- Tothby Location within Lincolnshire
- OS grid reference: TF445765
- • London: 125 mi (201 km) S
- Civil parish: Alford;
- District: East Lindsey;
- Shire county: Lincolnshire;
- Region: East Midlands;
- Country: England
- Sovereign state: United Kingdom
- Post town: Alford
- Postcode district: LN13
- Police: Lincolnshire
- Fire: Lincolnshire
- Ambulance: East Midlands
- UK Parliament: Louth and Horncastle;

= Tothby =

Hamlet near Alford, in the East Lindsey district of Lincolnshire, England

Tothby is a hamlet less than 1 mi north from the town of Alford, in the East Lindsey district of Lincolnshire, England.

In the 1086 Domesday Book Tothby is listed as "Touedebi", consisting of three households, 20 acre of meadow and 12 acre of woodland.
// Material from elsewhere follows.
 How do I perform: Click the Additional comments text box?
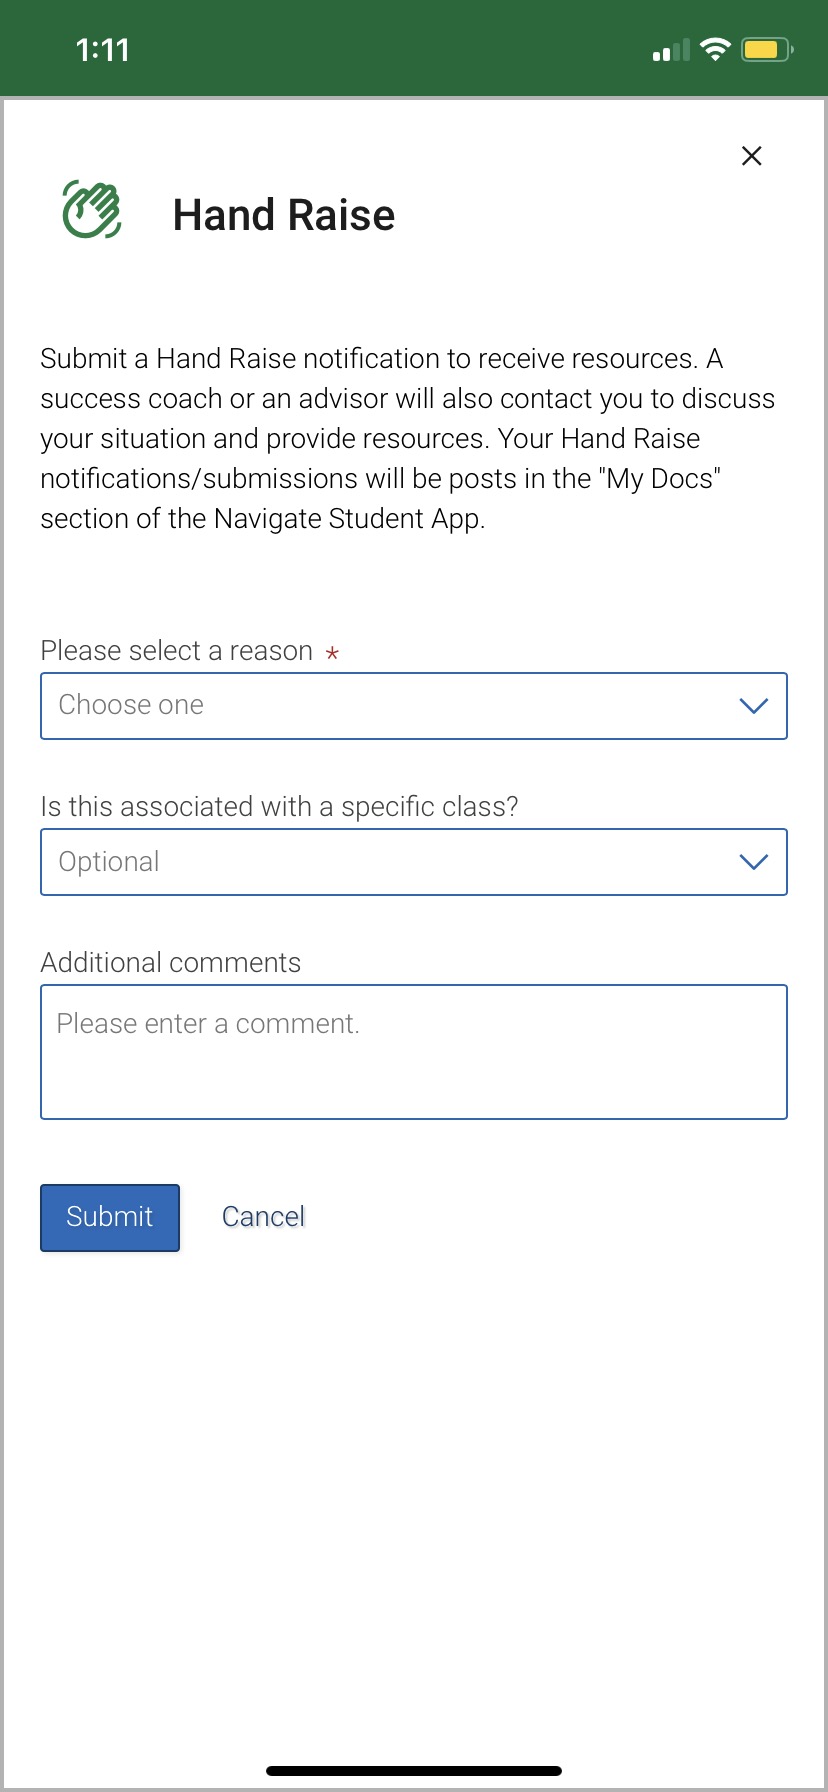coord(414,1052)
Today Tothby considered a deserted medieval village, and the only extant property is Tothby Manor House, a Grade II listed building dating from the mid-17th century with alterations around 1840. Built of red brick, the house stands behind a moated enclosure, the site of the early Tothby Manor, home of the founder of the 14th-century church of St Wilfrid, Alford. The Manor was bought by Sir Robert Christopher in the mid-17th century when the present farmhouse was first built.